TEXTO DO DOCUMENTO:
^^^^^^^^^^^^^^^^

02/01/2013

Perigos da licença médica vitalícia

Claudio Schvartsman

O grande desafio da medicina moderna é o de estreitar o fosso entre o conhecimento produzido pela comunidade médica de pesquisa e a atuação da comunidade médica praticante, ou seja, os médicos provedores da prática clínica e cirúrgica. A primeira inclui academia, indústria e entidades governamentais, e produz inovações na ciência e tecnologia médica, incluindo novos medicamentos, ferramentas diagnósticas e procedimentos terapêuticos e cirúrgicos. A segunda inclui clínicos e cirurgiões, novatos e veteranos, generalistas e especialistas.

Estima-se que a prática médica mude cinco por cento todo ano para poder acompanhar o ritmo com que recursos diagnósticos e opções terapêuticas tornam-se obsoletas e são substituídas por novas práticas.

Para que a sociedade se beneficie efetivamente com os avanços da ciência, é necessário garantir que a informação produzida pela comunidade de pesquisa seja incorporada com relativa segurança e rapidez pela comunidade médica praticante. Por isso, em quase todos os países com medicina avançada, incluindo Estados Unidos, Canadá e praticamente toda a Europa ocidental, é obrigatória a comprovação de adesão a um programa de atualização para manter válida a licença para atuar.

No Brasil, onde há 370 mil médicos atuando em uma ou duas das 53 especialidades disponíveis, pouco se tem discutido sobre o desenvolvimento profissional continuado, que foca na fase mais longa e complexa da educação médica. Os médicos, cada vez mais, são forçados a manter-se atualizados em relação aos conhecimentos teóricos, continuamente em evolução, com obsolescência rápida, o que requer rapidez de aprendizagem, flexibilidade e adaptação.

Dentro deste contexto, o Hospital Israelita Albert Einstein criou em 2002 seu Programa de Educação Médica Continuada, que valida anualmente a atualização do médico de seu corpo clínico através de um sistema de pontos, obtidos através de cursos, jornadas, congressos, trabalhos científicos, entre outras opções de atualização. Em um esforço consistente e contínuo obteve a adesão crescente de seus médicos e hoje podemos nos orgulhar que chegamos a 100% do corpo clínico contratado.

Em âmbito nacional, a obrigatoriedade de atualização e educação continuada surgiu em 2005 (com a resolução CFM 1.772/2005) quando o Conselho Federal de Medicina, com apoio da Associação Médica Brasileira e todas as sociedades científicas de especialidades, instituiu o Certificado de Atualização Profissional para a revalidação dos títulos de especialista. Para isto, criou um elaborado sistema de pontos para atividades de ensino médico, mantido pela Associação Médica Brasileira e que previa revalidação quinquenal e exigência de um número mínimo de pontos para tal.

No início de 2012, quando a medida começaria a surtir efeito, infelizmente, ela foi revogada pelo Conselho Federal de Medicina, na contramão de uma tendência mundial de garantir a qualificação profissional e a consequente segurança do paciente. Lamentamos que isto tenha ocorrido e entendemos que, para o bem do Brasil, esta decisão venha a ser revista. Nenhum país pode se dar ao luxo em 2012 de ter médicos com licença vitalícia para atuar.

Artigo escrito por Claudio Schvartsman, diretor clínico do Hospital Israelita Albert Einstein, de São Paulo, onde coordena o Programa de Educação Médica Continuada. Publicado no jornal O Globo.

^^^^^^^^^^^^^^^^

DADOS PARA ANÁLISE:
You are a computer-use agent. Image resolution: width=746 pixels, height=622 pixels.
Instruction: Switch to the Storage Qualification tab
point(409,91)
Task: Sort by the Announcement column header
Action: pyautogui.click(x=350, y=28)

^^^^^^^^^^^^^^^^

TAREFAS E EXERCÍCIOS:
[A] No artigo sobre a licença médica vitalícia, em que ano o Hospital Israelita Albert Einstein criou seu Programa de Educação Médica Continuada?
[B] Reescreva o trecho do artigo sobre a licença médica vitalícia que vai de "No início de" até "jornal O Globo.", substituindo "Conselho Federal de Medicina" por "CFM".
As entradas não têm nenhum papel aqui.

RESPOSTAS POR TAREFA:
[A] Em 2002.

[B]
No início de 2012, quando a medida começaria a surtir efeito, infelizmente, ela foi revogada pelo CFM, na contramão de uma tendência mundial de garantir a qualificação profissional e a consequente segurança do paciente. Lamentamos que isto tenha ocorrido e entendemos que, para o bem do Brasil, esta decisão venha a ser revista. Nenhum país pode se dar ao luxo em 2012 de ter médicos com licença vitalícia para atuar.

Artigo escrito por Claudio Schvartsman, diretor clínico do Hospital Israelita Albert Einstein, de São Paulo, onde coordena o Programa de Educação Médica Continuada. Publicado no jornal O Globo.